▶ **Records**:
_____
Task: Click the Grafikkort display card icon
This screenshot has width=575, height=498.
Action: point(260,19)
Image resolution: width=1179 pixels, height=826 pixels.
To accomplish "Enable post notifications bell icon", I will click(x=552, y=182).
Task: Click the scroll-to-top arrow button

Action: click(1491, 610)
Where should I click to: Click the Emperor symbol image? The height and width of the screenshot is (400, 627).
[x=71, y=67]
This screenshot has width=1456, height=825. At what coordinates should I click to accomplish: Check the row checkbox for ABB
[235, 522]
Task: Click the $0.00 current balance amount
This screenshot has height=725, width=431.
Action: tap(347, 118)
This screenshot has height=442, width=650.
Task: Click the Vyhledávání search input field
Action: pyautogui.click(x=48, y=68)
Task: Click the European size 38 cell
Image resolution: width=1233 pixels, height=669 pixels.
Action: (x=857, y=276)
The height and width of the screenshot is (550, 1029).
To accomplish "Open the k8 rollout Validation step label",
_____
Turn every line of the items above into a numbered list, leaving out any blank lines.

▶ **Answer to the problem**:
1. Task: Click the Grafikkort display card icon
2. This screenshot has width=575, height=498.
3. Action: point(260,19)
4. Image resolution: width=1179 pixels, height=826 pixels.
5. To accomplish "Enable post notifications bell icon", I will click(x=552, y=182).
6. Task: Click the scroll-to-top arrow button
7. Action: click(1491, 610)
8. Where should I click to: Click the Emperor symbol image? The height and width of the screenshot is (400, 627).
9. [x=71, y=67]
10. This screenshot has width=1456, height=825. At what coordinates should I click to accomplish: Check the row checkbox for ABB
11. [235, 522]
12. Task: Click the $0.00 current balance amount
13. This screenshot has height=725, width=431.
14. Action: tap(347, 118)
15. This screenshot has height=442, width=650.
16. Task: Click the Vyhledávání search input field
17. Action: pyautogui.click(x=48, y=68)
18. Task: Click the European size 38 cell
19. Image resolution: width=1233 pixels, height=669 pixels.
20. Action: (x=857, y=276)
21. The height and width of the screenshot is (550, 1029).
22. To accomplish "Open the k8 rollout Validation step label",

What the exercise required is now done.